Lorsqu'en janvier dernier, des investisseurs particuliers se sont réunis sur le média social Reddit pour acheter des actions dans quelques entreprises cibles de paris baissiers, les commentateurs en ont déduit que le trading en ligne pouvait faire bouger les marchés. Cet épisode a coûté des millions aux hedge funds qui vendent à découvert. Il a également suscité des questions concernant la valorisation des marchés boursiers et la générosité des banques centrales dans leurs réponses à la pandémie.

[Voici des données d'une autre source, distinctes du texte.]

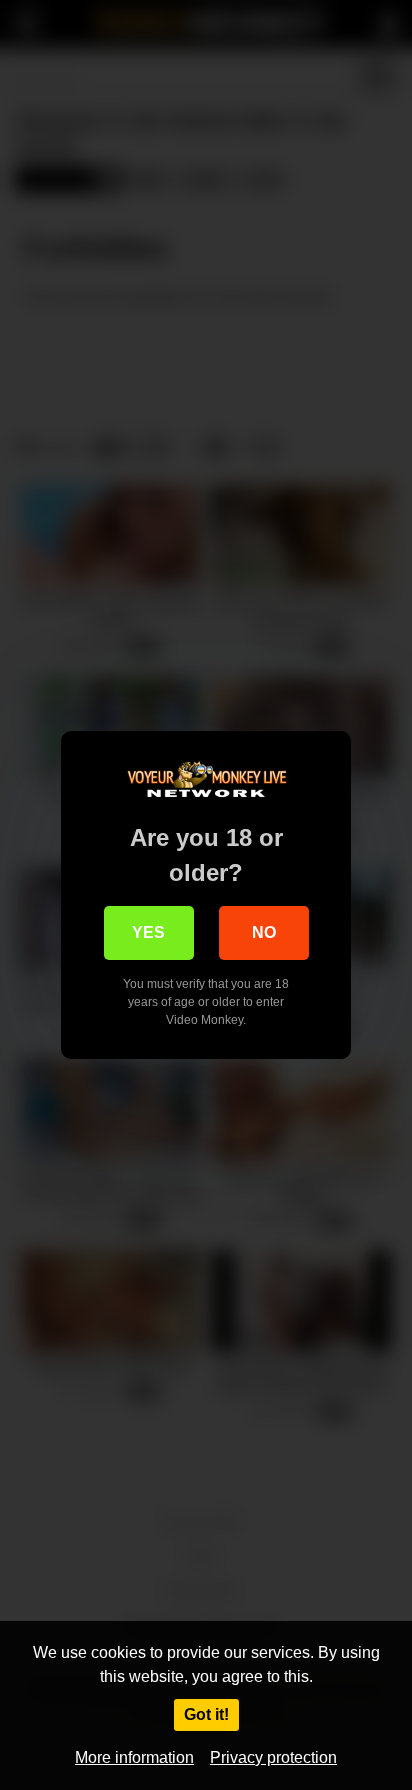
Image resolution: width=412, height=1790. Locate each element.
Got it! (206, 1714)
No (264, 932)
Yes (148, 932)
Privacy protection (273, 1757)
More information (134, 1757)
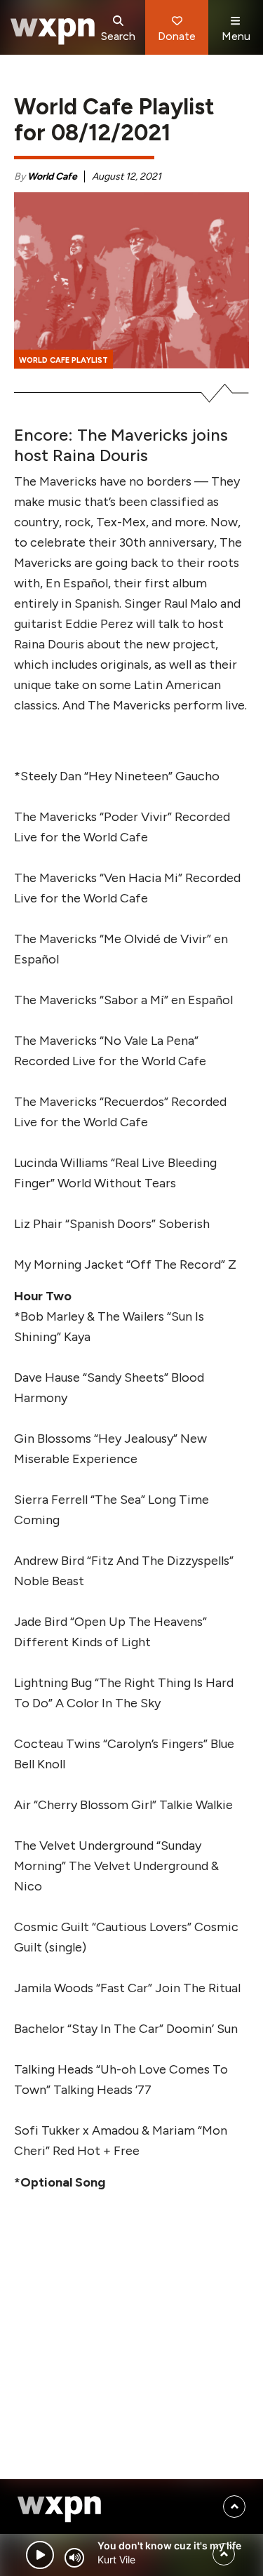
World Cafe (52, 176)
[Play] (40, 2555)
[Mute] (74, 2558)
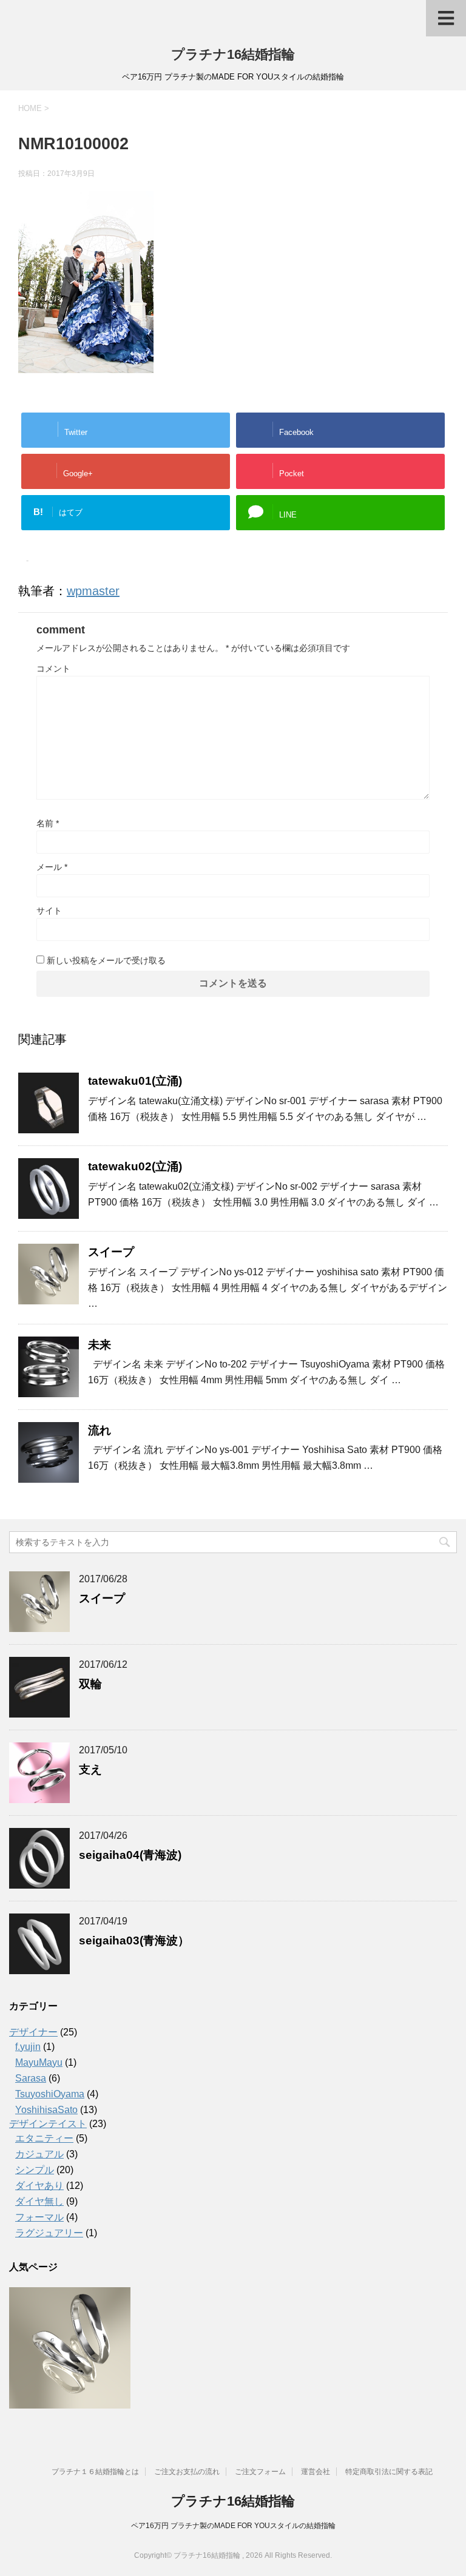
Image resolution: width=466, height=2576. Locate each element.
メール (51, 867)
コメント (53, 668)
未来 (99, 1344)
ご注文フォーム (260, 2471)
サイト (49, 910)
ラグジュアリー (49, 2233)
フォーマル (39, 2217)
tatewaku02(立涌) (135, 1166)
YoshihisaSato (46, 2110)
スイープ (111, 1252)
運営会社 (315, 2471)
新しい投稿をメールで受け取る (106, 960)
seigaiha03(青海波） (134, 1940)
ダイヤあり (39, 2185)
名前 (47, 823)
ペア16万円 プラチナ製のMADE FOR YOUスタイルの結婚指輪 (233, 2525)
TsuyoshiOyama (49, 2094)
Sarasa (30, 2078)
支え (90, 1769)
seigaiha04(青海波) (130, 1855)
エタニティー (44, 2138)
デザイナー (33, 2032)
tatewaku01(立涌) (135, 1080)
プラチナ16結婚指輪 (233, 54)
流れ (99, 1430)
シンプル (34, 2170)
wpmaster (93, 591)
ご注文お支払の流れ (187, 2471)
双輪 (90, 1683)
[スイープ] (69, 2348)
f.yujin (28, 2047)
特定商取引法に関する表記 (389, 2471)
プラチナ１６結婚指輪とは (95, 2471)
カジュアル (39, 2154)
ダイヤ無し (39, 2201)
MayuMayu (38, 2062)
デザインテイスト (48, 2124)
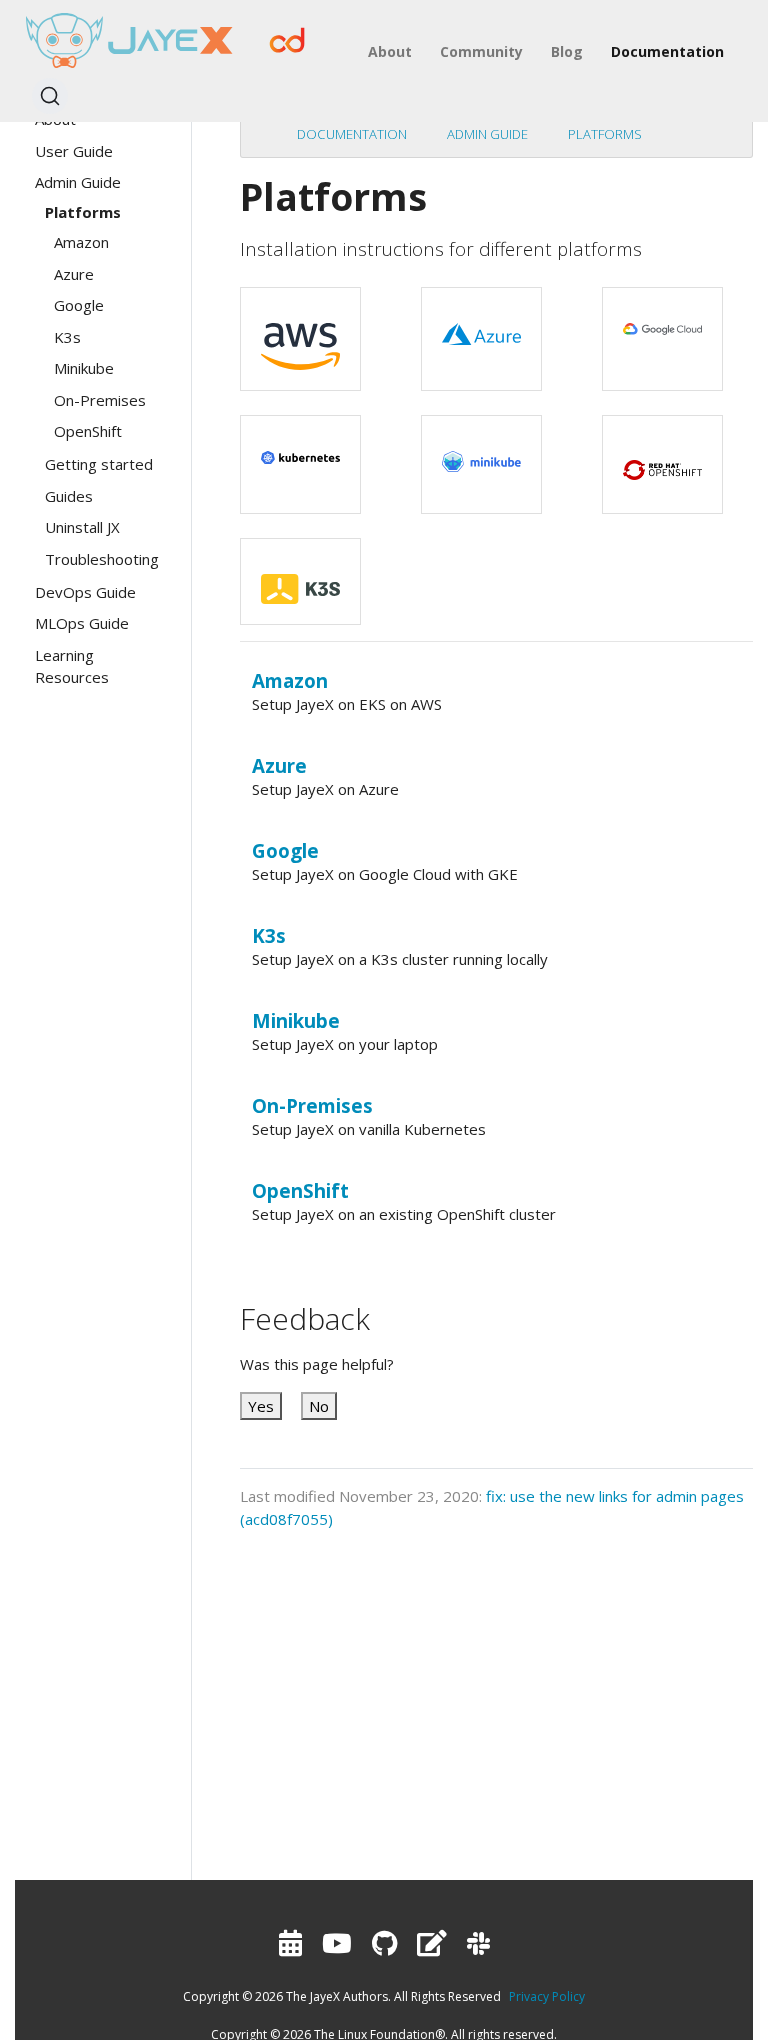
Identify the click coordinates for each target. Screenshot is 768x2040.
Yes (261, 1406)
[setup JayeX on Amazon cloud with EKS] (300, 337)
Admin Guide (487, 134)
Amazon (290, 680)
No (319, 1406)
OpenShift (300, 1190)
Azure (279, 765)
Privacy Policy (547, 1996)
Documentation (352, 134)
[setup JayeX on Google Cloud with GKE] (662, 320)
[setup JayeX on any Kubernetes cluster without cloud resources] (300, 448)
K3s (269, 935)
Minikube (296, 1020)
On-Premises (312, 1105)
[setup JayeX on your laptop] (481, 452)
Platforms (605, 134)
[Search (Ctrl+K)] (50, 96)
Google (285, 850)
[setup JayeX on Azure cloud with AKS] (481, 325)
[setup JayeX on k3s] (300, 579)
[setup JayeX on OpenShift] (662, 458)
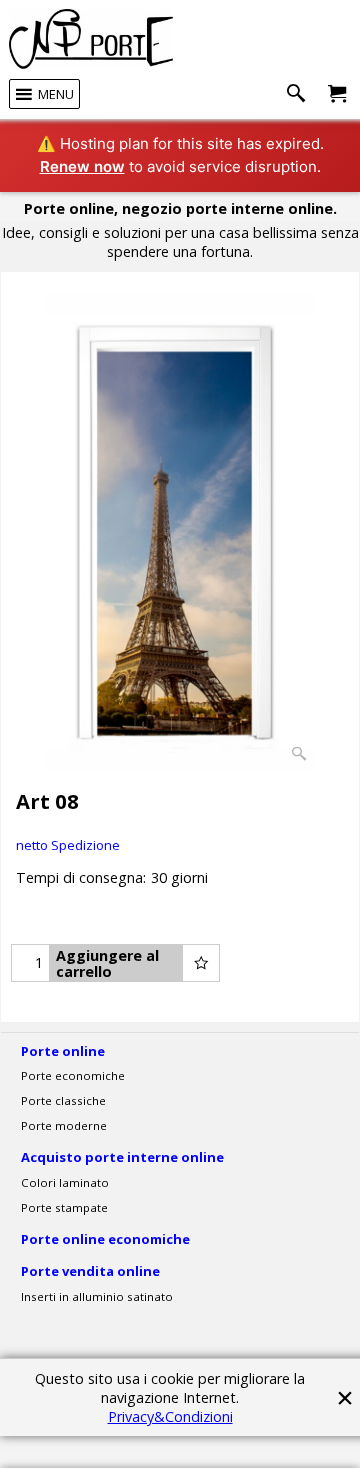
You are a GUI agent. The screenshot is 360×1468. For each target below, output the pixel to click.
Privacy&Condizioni (170, 1416)
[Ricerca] (300, 94)
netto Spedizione (68, 845)
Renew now (82, 166)
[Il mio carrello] (337, 94)
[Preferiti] (201, 963)
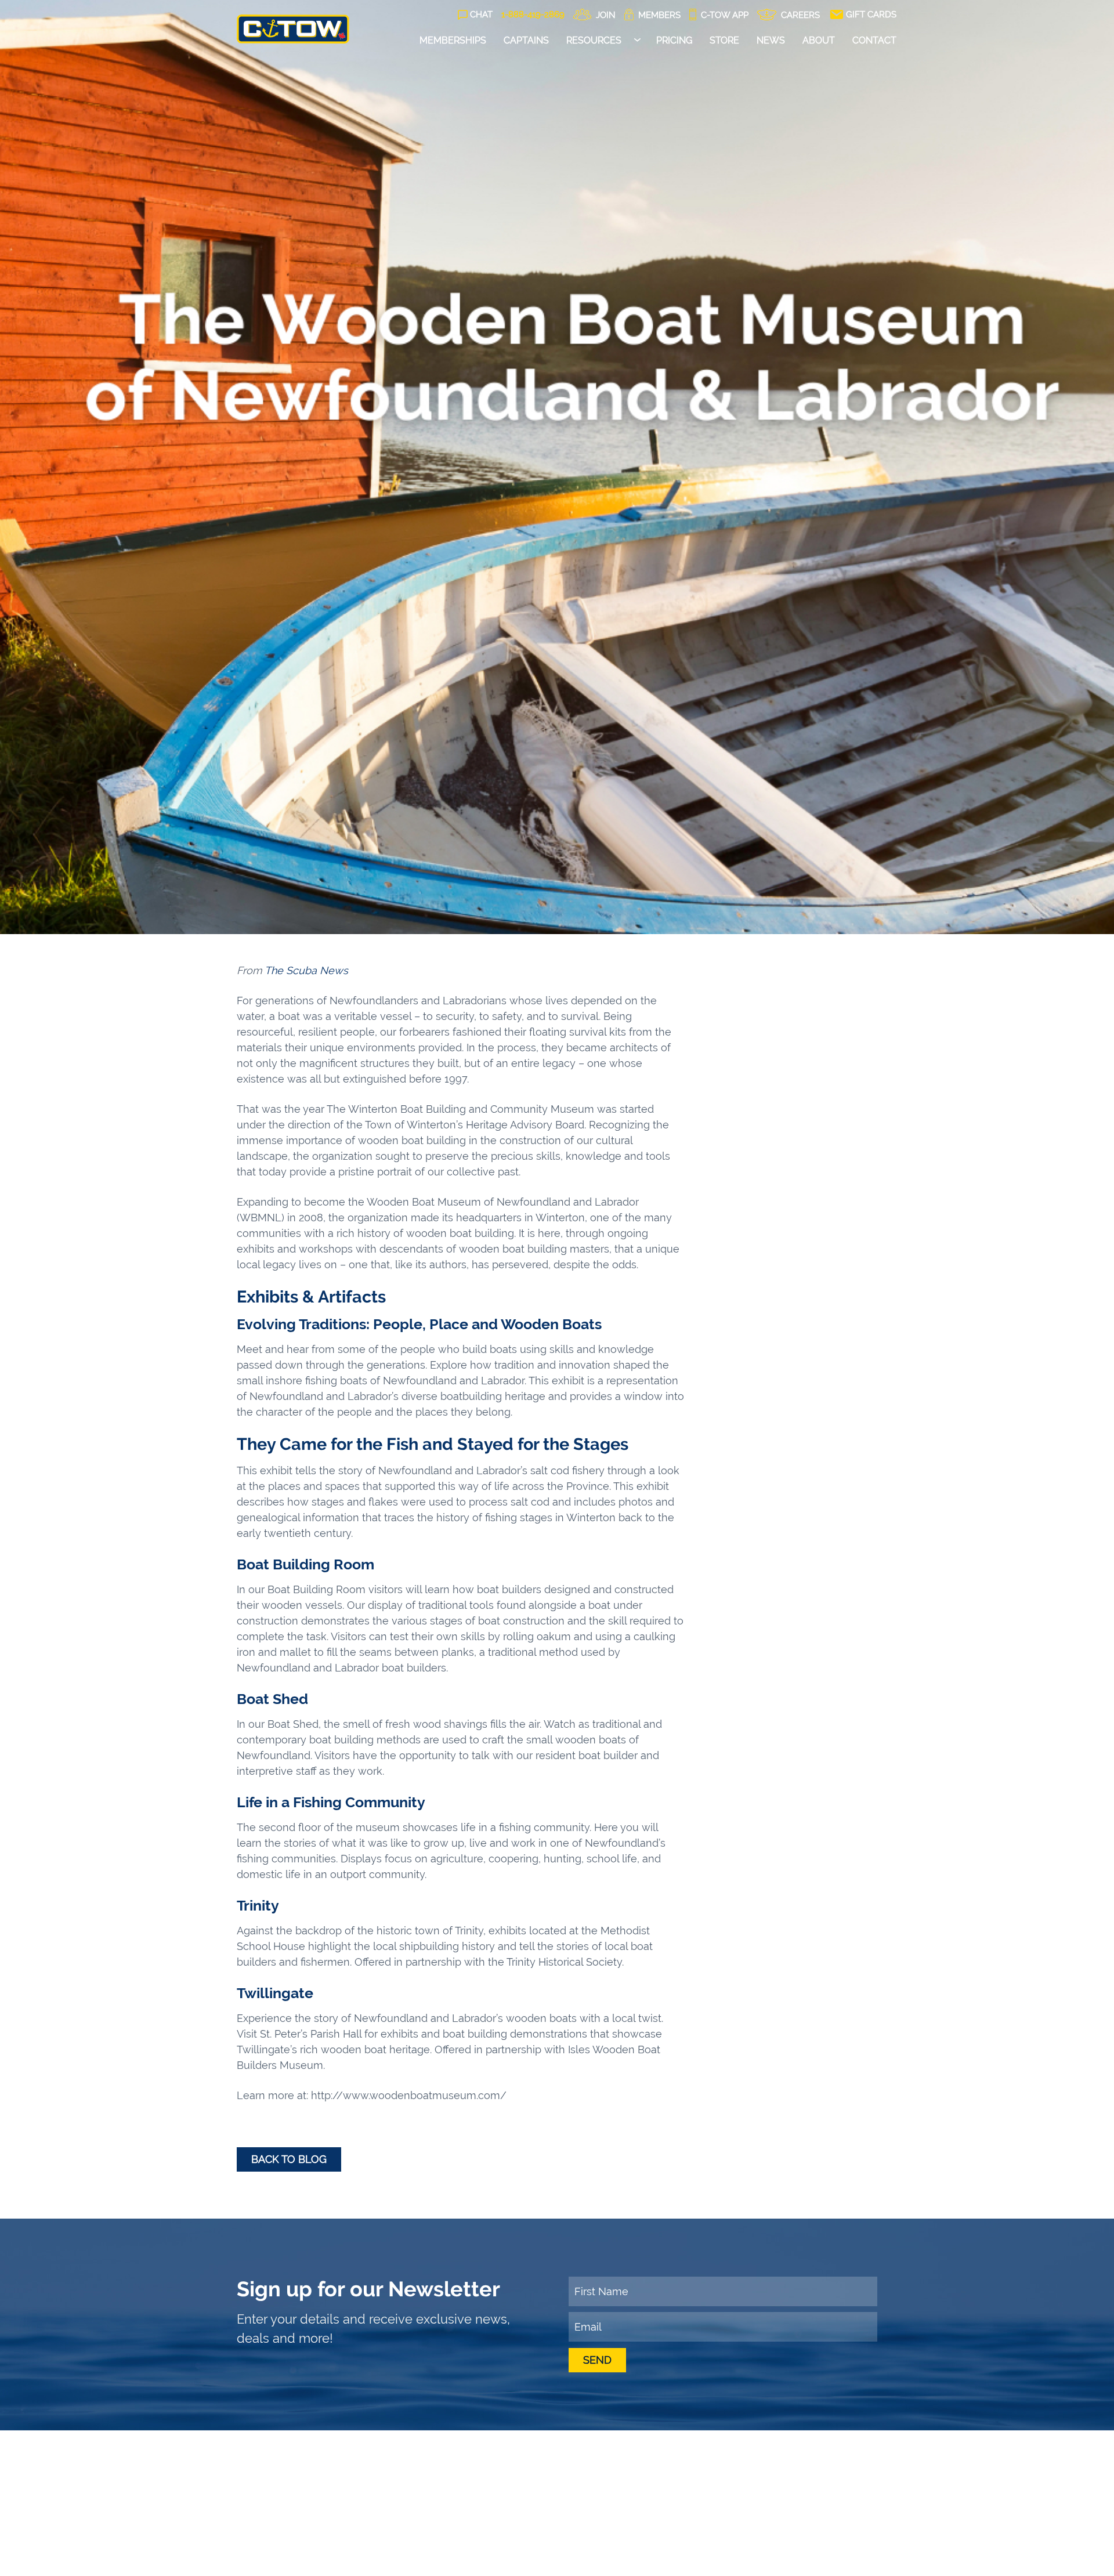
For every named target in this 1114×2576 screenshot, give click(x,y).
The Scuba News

Jusqu'au mois dernier, le nom GameStop était inconnu du grand public. Sans qu'il y ait eu de changement majeur dans sa situation financière ou dans ses perspectives économiques, les actions de cette société basée au Texas ont grimpé de 19 dollars le 1er janvier à 483 dollars le 28 janvier. Au 5 février, l'action se négociait à 63,77 USD. Le titre de cette entreprise, qui distribue des jeux vidéo et remet à neuf des consoles dans plus de 5 000 enseignes physiques, est devenue une cible pour les vendeurs à découvert qui anticipaient une baisse de son cours.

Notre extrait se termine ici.